Refinements have erased much of the brutality associated with face-lifts, doctors say.
“It’s easier now,” said Anne’s surgeon, Dr. Augusto Portillo. “We’ve cut down on the amount of cutting.”
For forehead-lifts and partial face-lifts, he said, surgeons often use endoscopic techniques involving the use of a tiny magnifying camera on a probe. The camera allows surgeons to see under the skin through minuscule incisions.
“A face-lift is not like it used to be,” Portillo said. “You can cut corners and get the same result with less cutting. A patient may come to me thinking they have to have a face-lift. Just doing the eyelids and nose and drooping brows may be more beneficial. With experience, you learn to make shortcuts.”
Incisions for a traditional face-lift start inside the hairline at the temples, extend downward in front of the ears, then move behind the earlobes and into the lower scalp.
The surgeon separates skin from the fat and muscle beneath, then actually lifts the skin off the face to tighten and reposition the underlying tissue, sometimes trimming or suctioning fat. The skin then is redraped over the face and pulled up and back. The surgeon trims any excess skin and stitches the skin in place.
“Face-lifts are evolving,” Jackson said.
“The technique is a lot more elegant than what I was taught 15 years ago, and the effect is softer and more durable.”
The old way involved simply stretching the skin tight and sewing it back up, he said. “The new technique is more demanding because it involves repositioning sagging fat and muscle. You have to go two layers below the skin to the muscles and connect tissues that animate the face and lift them back up.
“It’s like repaving a road,” he said. “You can pave over top of it, but if you don’t fix the slip under it, you’ll never get it right.”
Anne allowed a week to 10 days to recover.
“I tried to hibernate, but you can’t get away from people,” she said. “I don’t think that part is as bad as it used to be, because more people are having cosmetic surgery.
“I came back from one appointment and thought I could make it into the house. But the two guys across the street were getting out of their car. They said, ‘Did you do what we think you did?’ I told them to cool it. And they said, ‘You go, girl!’”

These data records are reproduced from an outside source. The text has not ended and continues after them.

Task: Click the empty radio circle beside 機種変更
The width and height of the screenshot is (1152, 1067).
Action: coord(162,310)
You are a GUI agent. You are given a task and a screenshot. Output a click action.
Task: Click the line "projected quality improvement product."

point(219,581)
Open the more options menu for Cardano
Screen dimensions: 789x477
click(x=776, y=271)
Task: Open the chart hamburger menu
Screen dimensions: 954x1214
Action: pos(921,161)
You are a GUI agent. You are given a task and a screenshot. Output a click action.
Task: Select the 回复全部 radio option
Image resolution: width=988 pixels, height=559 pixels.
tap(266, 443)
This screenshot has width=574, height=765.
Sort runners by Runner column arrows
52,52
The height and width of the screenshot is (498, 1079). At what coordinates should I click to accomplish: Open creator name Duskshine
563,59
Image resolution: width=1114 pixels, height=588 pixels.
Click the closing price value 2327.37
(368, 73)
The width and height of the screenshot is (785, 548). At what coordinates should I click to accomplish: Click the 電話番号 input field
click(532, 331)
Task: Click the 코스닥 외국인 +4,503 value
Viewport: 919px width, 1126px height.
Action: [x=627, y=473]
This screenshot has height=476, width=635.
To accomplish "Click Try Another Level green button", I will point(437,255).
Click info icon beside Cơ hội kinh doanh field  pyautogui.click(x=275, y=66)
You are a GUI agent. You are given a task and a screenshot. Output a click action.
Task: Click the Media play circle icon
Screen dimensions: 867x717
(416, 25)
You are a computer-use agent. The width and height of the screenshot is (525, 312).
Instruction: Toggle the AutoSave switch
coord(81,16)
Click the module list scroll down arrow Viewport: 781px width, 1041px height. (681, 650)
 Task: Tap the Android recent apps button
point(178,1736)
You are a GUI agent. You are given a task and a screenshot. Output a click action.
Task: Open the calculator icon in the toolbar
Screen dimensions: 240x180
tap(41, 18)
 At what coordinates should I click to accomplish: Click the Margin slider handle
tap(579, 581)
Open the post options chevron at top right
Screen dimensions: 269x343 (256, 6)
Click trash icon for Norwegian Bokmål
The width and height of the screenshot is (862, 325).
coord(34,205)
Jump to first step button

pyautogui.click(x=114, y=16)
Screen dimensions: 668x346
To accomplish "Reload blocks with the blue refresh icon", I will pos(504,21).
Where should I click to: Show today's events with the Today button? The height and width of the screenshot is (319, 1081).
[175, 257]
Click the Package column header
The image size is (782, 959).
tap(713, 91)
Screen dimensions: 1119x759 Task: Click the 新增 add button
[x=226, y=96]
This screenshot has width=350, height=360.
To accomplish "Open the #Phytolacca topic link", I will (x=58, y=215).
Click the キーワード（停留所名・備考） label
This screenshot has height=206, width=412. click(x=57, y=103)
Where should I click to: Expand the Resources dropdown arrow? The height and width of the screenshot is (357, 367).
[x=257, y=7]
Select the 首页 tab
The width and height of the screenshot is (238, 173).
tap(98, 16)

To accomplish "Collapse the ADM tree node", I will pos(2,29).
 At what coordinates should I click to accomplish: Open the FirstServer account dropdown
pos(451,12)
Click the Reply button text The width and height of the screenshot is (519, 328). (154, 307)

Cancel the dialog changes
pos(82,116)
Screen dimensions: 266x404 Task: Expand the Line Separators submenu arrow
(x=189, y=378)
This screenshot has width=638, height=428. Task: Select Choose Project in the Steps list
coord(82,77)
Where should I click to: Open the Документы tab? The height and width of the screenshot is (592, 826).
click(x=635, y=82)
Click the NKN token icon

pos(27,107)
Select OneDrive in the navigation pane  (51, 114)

During her recovery, she had to sleep with her head elevated, and she consumed liquids because she wasn’t allowed to chomp. She couldn’t wash her hair. “It did hurt afterwards,” she said, “but I was more fearful about damaging the work they’d done.”
The surgeon told her it could take a year to appreciate the full effects, but she felt good about the way she looked in about a month. “It’s not like in the movies, where they take the bandages off and there you are. There’s no big unveiling. It’s a gradual thing.”
And subtle. “It looks more like I got a good night’s sleep,” she said.
“Some people who haven’t seen me in a while would tell me that retirement must be agreeing with me.”
She isn’t worried about the lift falling, she said. “That’s not what happens. Once the face is tightened, the normal aging process continues. The lift just sets it back.”
Experts say a face-lift generally turns back the clock seven to 10 years.
While the clock doesn’t stop ticking, according to a Mayo Clinic newsletter on the subject, “You can assume that 10 years down the road, you’ll likely look better than if you hadn’t had a face-lift.”
The procedure might improve saggy, wrinkled skin, the newsletter notes, but it probably won’t affect other age-related changes. “Results vary considerably, and healing can be lengthy and uncomfortable.”
Although pleased with the final results, one face-lift patient said the downsides of the operation shocked her.
“I didn’t think anything would be that painful,” she said. “It was worse than when I had my breasts done. I stayed numb for more than a year. Even now, there’s a weird sensation when I touch around my ears. And I lost hair around the sides of my ears, so there are triangular bald patches, and I can’t wear my hair just any way.”